Last summer, Ada Colau became mayor in the historic Catalan capital. This week, she granted amnesty to existing clubs, allowing more than a hundred that were slated for permanent closure to remain open and continue shared cannabis cultivation and distribution.
But it’s an open question as to whether Mayor Colau’s move will allow the city to keep the title of Europe’s New Amsterdam, as the rules seem to change with each new municipal government.
The cannabis social clubs had their first golden years in the last decade. But lack of regulation led to bad operating procedures and conflicts with neighbors, and many locations were forced to shut down.
But the independent spirit of Catalan, it seems, can’t be kept down.
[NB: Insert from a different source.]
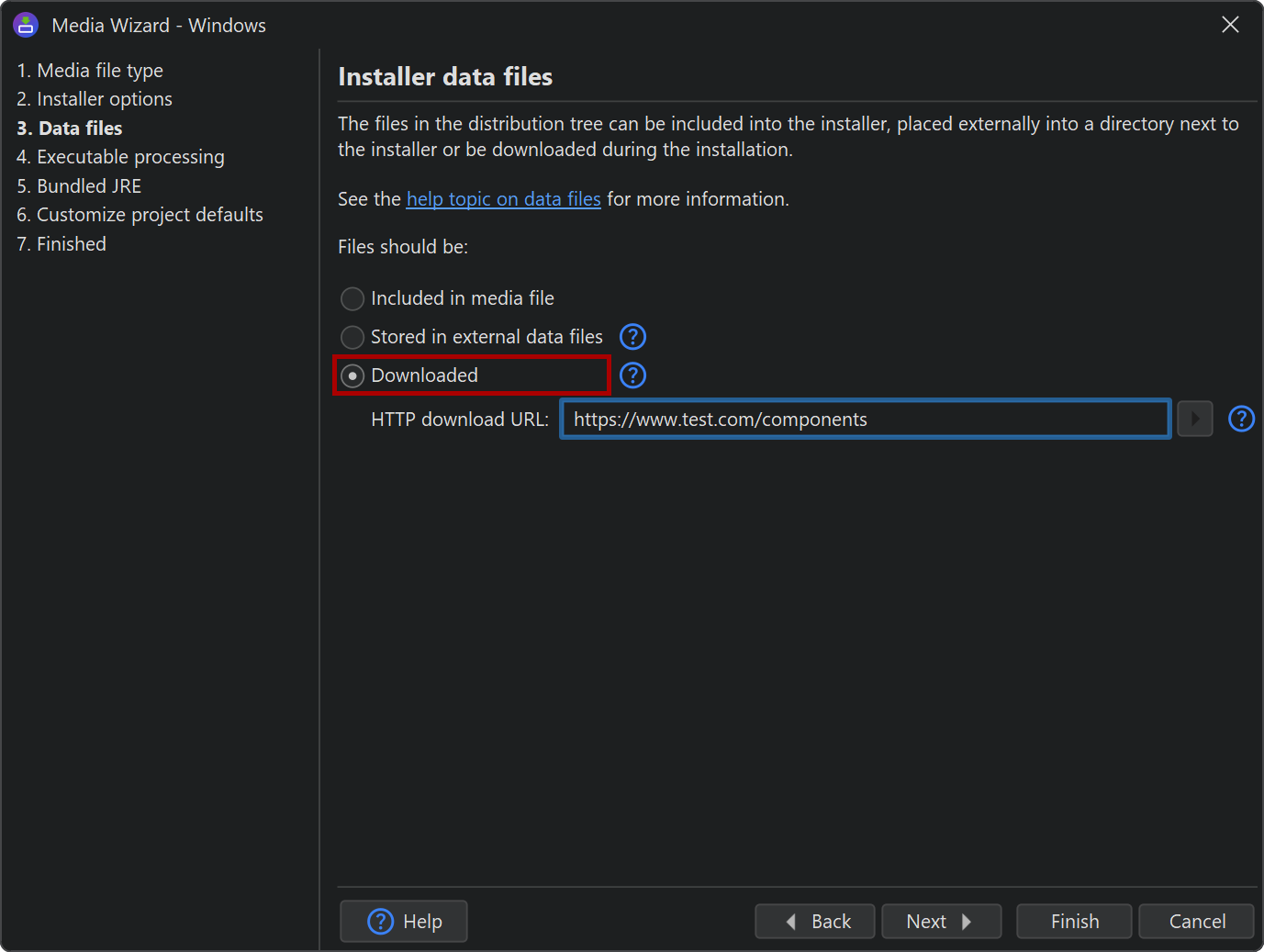Click the arrow button beside URL field

click(1194, 419)
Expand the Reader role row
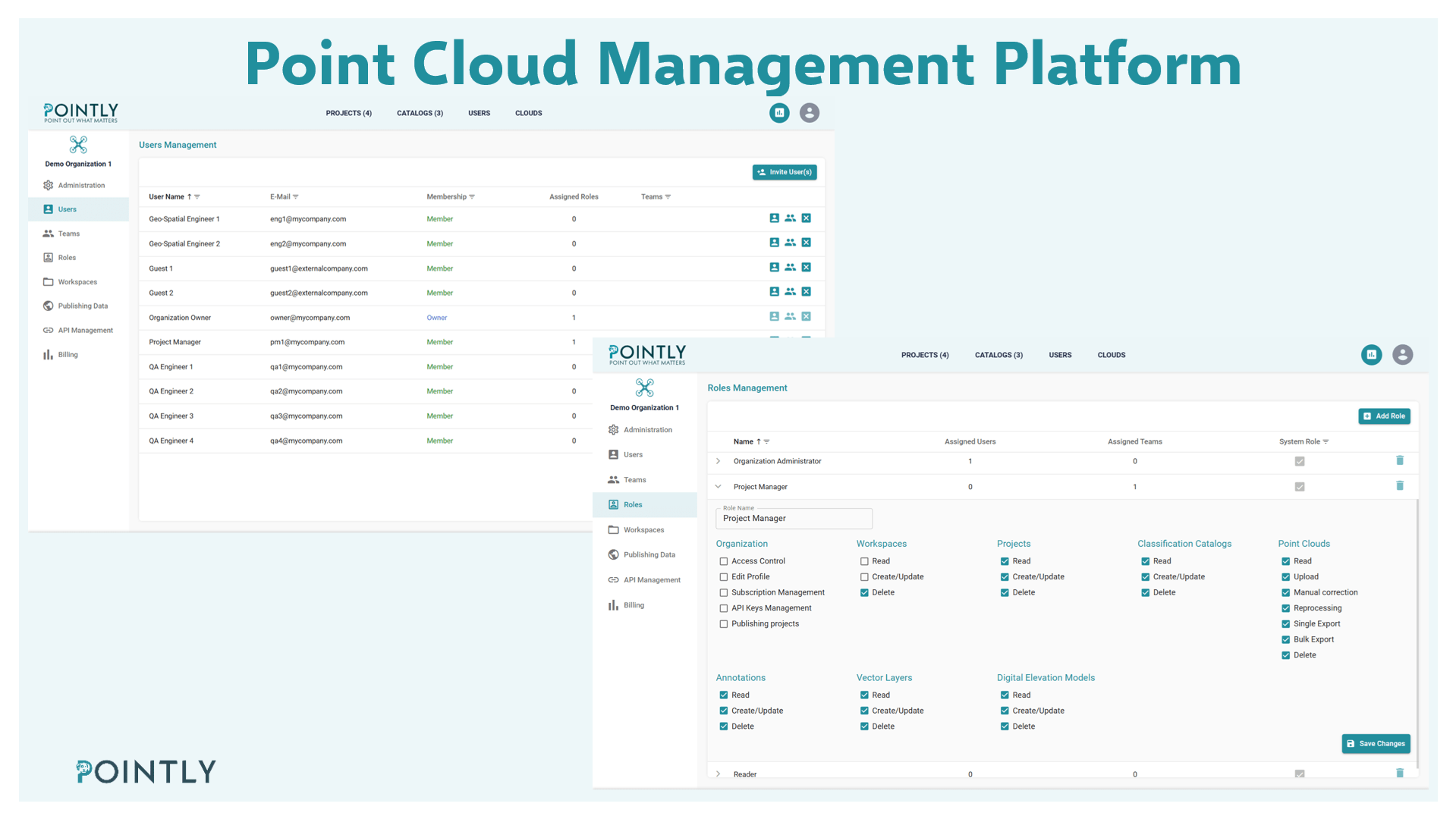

Catalonia is a state of Spain, but has its own language, a thriving economy, and its own way of doing things. Barcelona is traditionally cannabis-friendly and welcoming to small-scale grow ops, even as Spain's criminal code strictly forbids cannabis cultivation, transportation, and public consumption. This means that, like Dutch coffeeshops, Barcelona’s clubs have had to break the law to operate.
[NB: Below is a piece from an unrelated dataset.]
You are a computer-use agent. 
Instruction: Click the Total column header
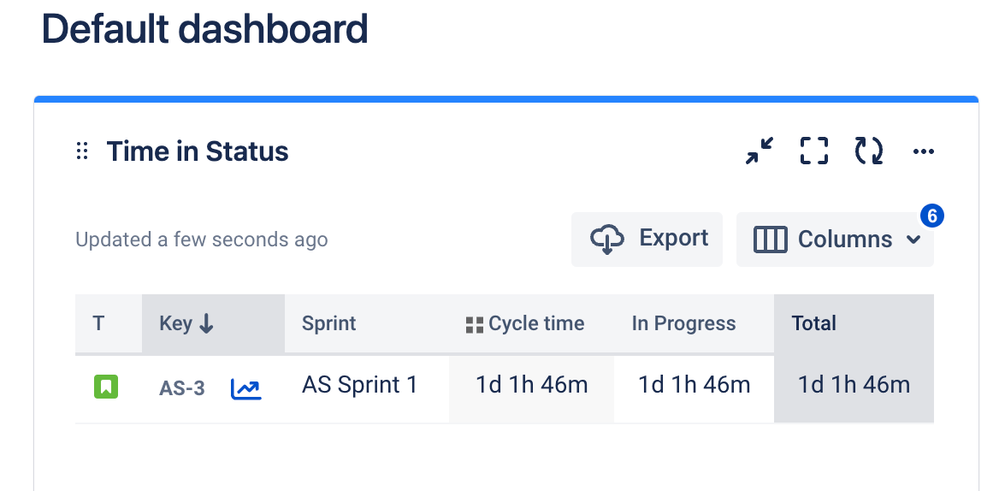(814, 324)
Another wave of new clubs swept Catalonia in 2014 as operators said the new clubs, using the legal construct of associaciones culturales (cultural associations), are legitimate places for Spanish citizens to gather in private and do what they like.
The sharp rise in new cannabis clubs prompted former Barcelona Mayor Xavier Trias to try to shut them down.
Trias aimed to eliminate 112 of the 123 clubs that had been established quasi-legally in the city. To achieve this, he proposed a minimum distance of 150 meters between clubs and places frequented by minors, such as schools, libraries, and playgrounds. He stopped giving new licenses to clubs and promised a proper policy. That’s where his influence came to an end.
Colau inherited Trias's plan. But instead of supporting repression, her municipal government presented a regulation proposal: The minimum distance between clubs and places frequented by minors will be reduced to 100 meters. More importantly, the rule will no longer be retroactive. This allows authorities to grant amnesty to most of the clubs that, under the old proposal, would have had to close.
Eric Asensio, spokesperson of CatFAC, the Federation of Cannabis's Associations of Catalonia, welcomed the new plan. He blamed public disapproval of the clubs on “ignorance and malpractice by some associations.”
But authorities are also concerned by canna-tourism. Most Barcelona clubs cater mostly to tourists despite existing, from a legal perspective, to serve locals. Such clubs clearly violate the basic principles of the Cannabis Social Clubs, in which the members form a real club and should know each other at least casually. Some clubs in Barcelona have well over 10,000 members and operate like big, coffeeshop-style businesses, generating social unrest and controversy, especially in popular neighborhoods.
Whether politicians like it or not, Spain has become a new paradise for cannabis enthusiasts, including growers and patients, growshops and seedbanks, and clubs.
Colau’s move may simply be recognition that if Catalonia is to promote economic growth and contain youth unemployment — which in Spain is over 40 percent and among the highest in Europe — accepting cannabis businesses may be inevitable.
But time is of the essence. If the new plan is not approved by June 13, the city will return to the previous moratorium on new licenses. If that happens, more than a hundred clubs will be shut down, leaving the city to pay 14.4 million euros in compensation to club operators, according to Deputy Mayor Janet Sanz.